## Activity
Could you set down the lines below, from the one containing "Goodreads (90, 2516)" through the final line, exactly as written?

Start of Exercise materials

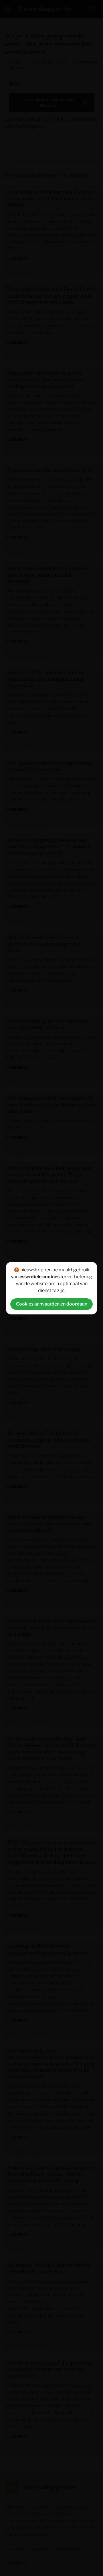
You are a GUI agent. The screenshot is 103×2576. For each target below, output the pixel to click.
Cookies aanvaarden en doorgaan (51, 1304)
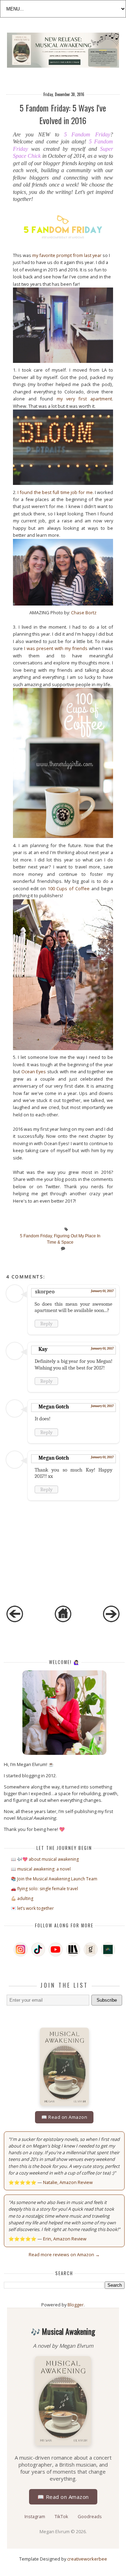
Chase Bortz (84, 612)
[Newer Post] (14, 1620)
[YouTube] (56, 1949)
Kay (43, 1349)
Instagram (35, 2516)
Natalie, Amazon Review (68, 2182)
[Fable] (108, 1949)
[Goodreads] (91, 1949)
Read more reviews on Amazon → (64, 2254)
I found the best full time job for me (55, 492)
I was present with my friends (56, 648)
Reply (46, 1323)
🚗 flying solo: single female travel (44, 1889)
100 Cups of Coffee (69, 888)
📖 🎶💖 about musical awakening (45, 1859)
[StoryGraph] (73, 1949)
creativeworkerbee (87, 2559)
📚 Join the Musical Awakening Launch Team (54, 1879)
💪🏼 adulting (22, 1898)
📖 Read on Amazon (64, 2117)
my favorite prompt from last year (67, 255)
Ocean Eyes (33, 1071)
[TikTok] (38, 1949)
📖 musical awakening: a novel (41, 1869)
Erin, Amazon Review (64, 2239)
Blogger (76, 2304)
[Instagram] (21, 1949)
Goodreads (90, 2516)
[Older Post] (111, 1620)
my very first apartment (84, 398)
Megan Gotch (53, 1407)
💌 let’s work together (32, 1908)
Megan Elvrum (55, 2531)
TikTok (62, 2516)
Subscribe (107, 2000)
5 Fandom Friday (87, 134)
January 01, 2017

End of Exercise materials

## Written response
Goodreads (90, 2516)
[Older Post] (111, 1620)
my very first apartment (84, 398)
Megan Gotch (53, 1407)
💌 let’s work together (32, 1908)
Megan Elvrum (55, 2531)
TikTok (62, 2516)
Subscribe (107, 2000)
5 Fandom Friday (87, 134)
January 01, 2017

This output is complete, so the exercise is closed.